YOUR TASK. Dropping every picture, set down exactly the lines in the entries below, starting with the line with "Open 'New School: Hip-Hop" and going on through the line with "Where should I click to: Toggle".

(Saved data entries)

'''

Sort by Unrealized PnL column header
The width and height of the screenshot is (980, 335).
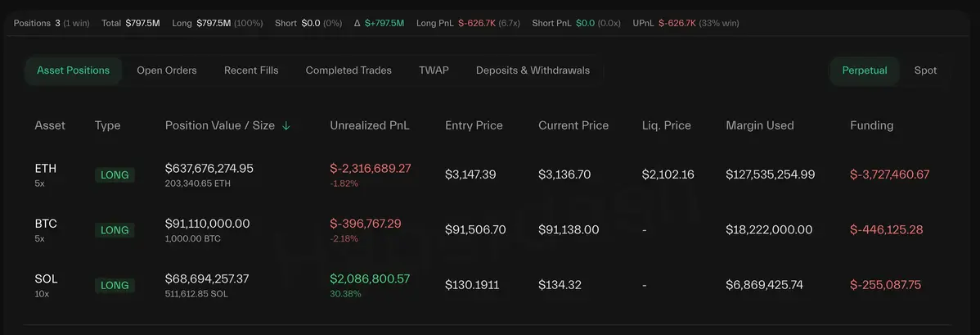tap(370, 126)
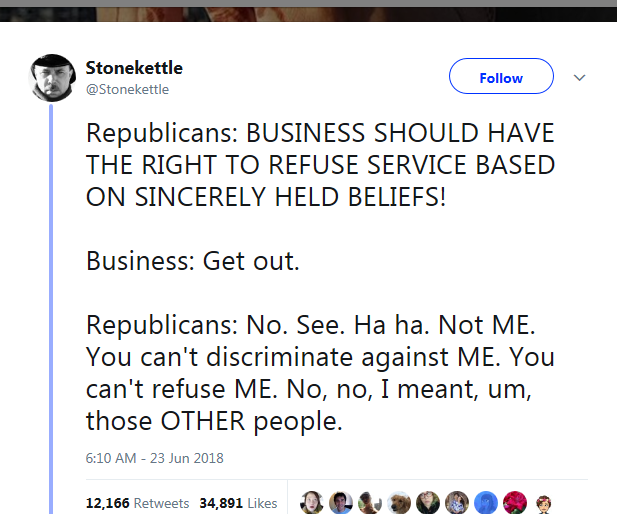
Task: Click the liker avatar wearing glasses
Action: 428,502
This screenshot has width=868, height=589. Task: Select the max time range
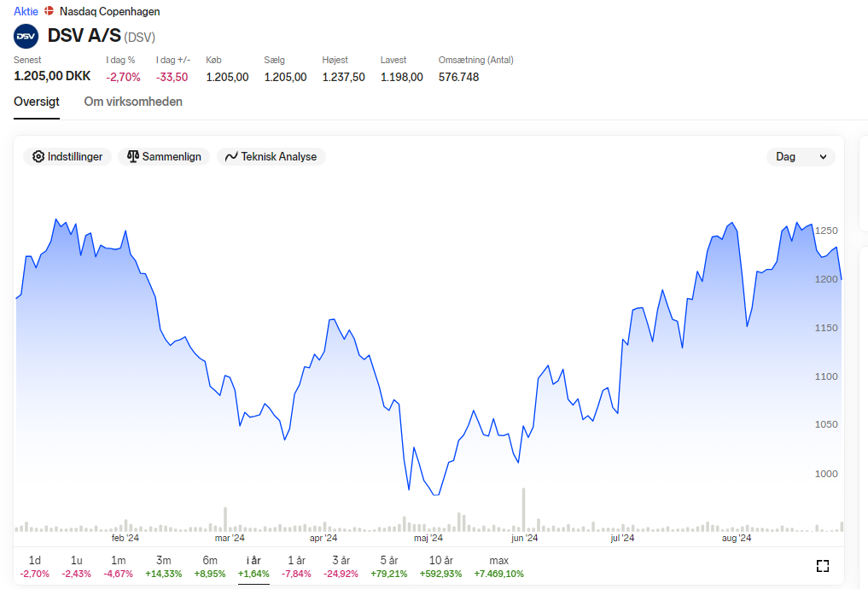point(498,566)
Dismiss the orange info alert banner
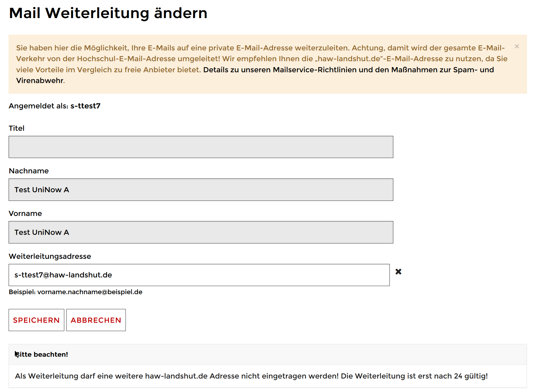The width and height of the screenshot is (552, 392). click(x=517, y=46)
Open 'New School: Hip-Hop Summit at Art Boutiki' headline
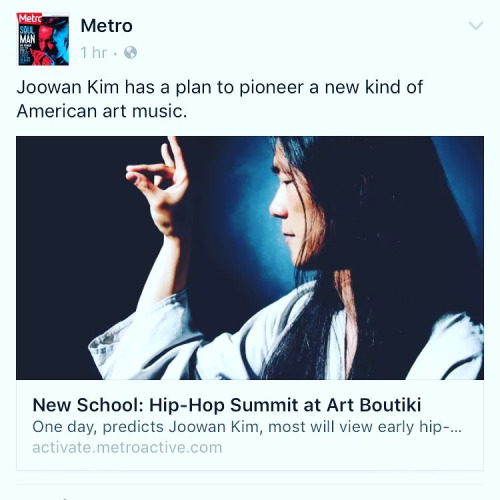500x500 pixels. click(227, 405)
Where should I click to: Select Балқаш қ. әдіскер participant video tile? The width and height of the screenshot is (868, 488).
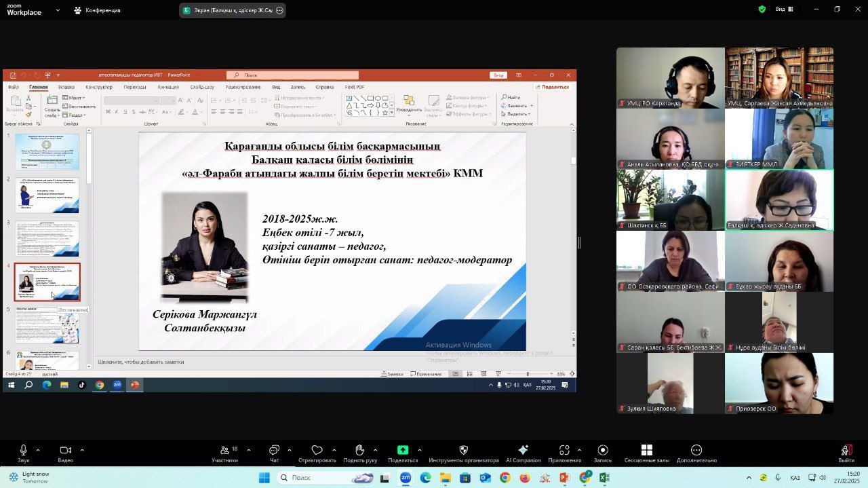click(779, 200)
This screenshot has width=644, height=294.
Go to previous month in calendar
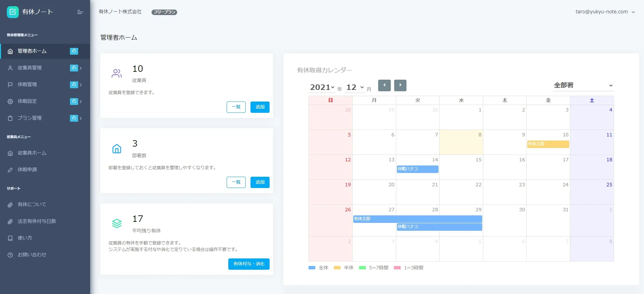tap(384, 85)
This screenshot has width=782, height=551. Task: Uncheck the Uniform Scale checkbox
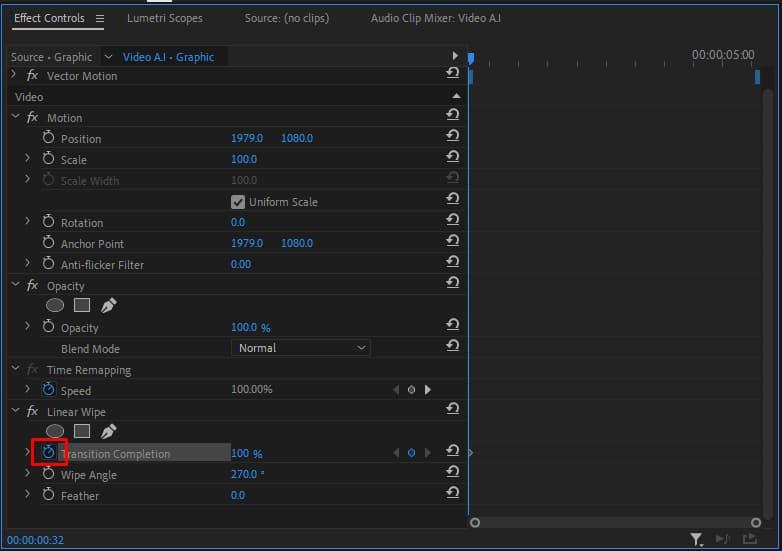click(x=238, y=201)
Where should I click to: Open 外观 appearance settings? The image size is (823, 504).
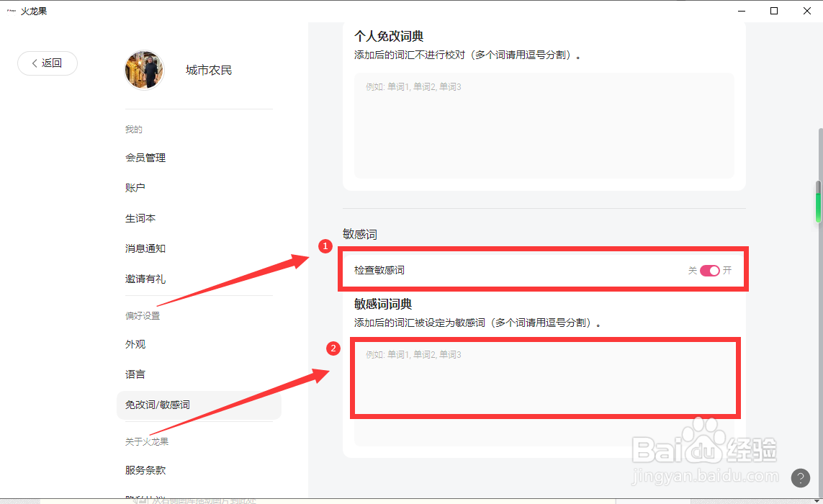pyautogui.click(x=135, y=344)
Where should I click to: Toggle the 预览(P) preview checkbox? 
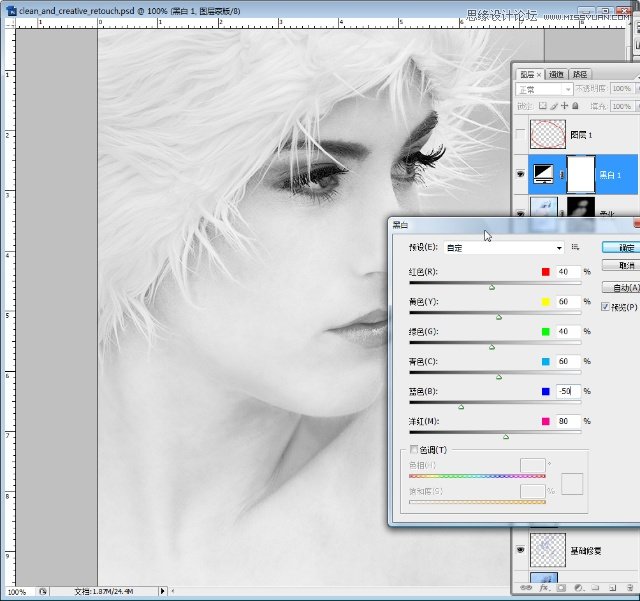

'''
'''

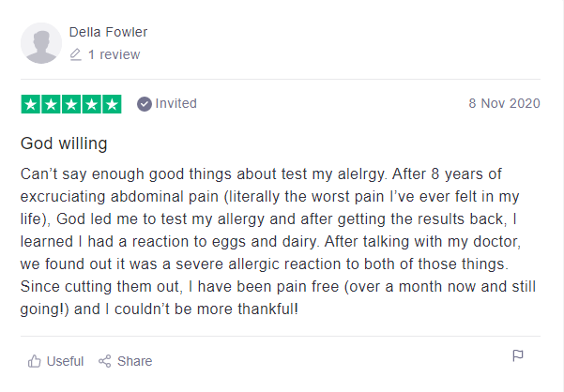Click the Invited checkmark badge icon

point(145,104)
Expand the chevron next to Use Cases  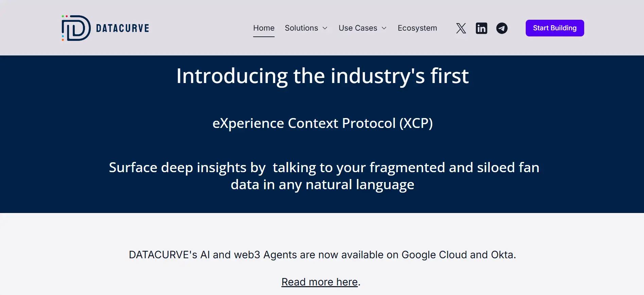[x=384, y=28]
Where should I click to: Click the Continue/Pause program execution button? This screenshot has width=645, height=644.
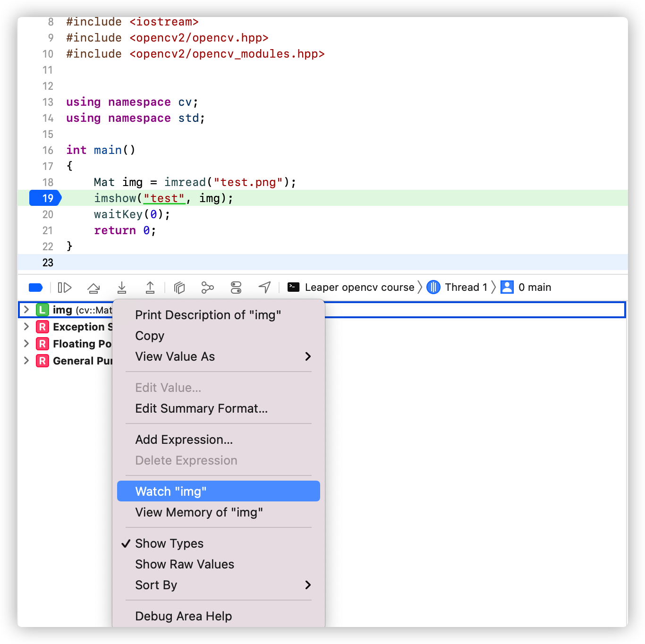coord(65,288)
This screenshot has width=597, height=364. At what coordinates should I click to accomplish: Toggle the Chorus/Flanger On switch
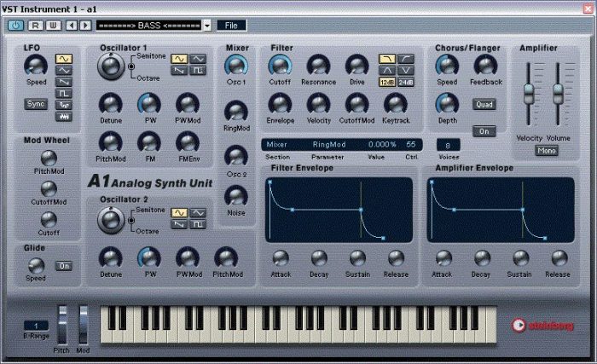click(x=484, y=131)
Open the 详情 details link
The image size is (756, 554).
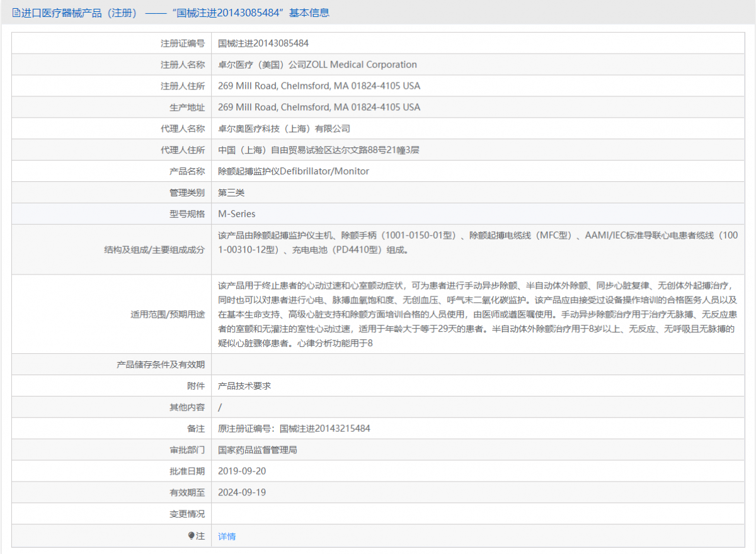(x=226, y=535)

'''

OUTPUT BELOW.
Open 'New School: Hip-Hop Summit at Art Boutiki' headline
500x500 pixels. click(227, 405)
Where should I click to: Select Балқаш қ. әдіскер participant video tile? The width and height of the screenshot is (868, 488).
click(779, 200)
This screenshot has width=644, height=294.
Go to previous month in calendar
tap(384, 85)
This screenshot has width=782, height=551. Task: Uncheck the Uniform Scale checkbox
click(x=238, y=201)
Where should I click to: Open 外观 appearance settings? The image size is (823, 504).
pyautogui.click(x=135, y=344)
Where should I click to: Toggle the 预览(P) preview checkbox? 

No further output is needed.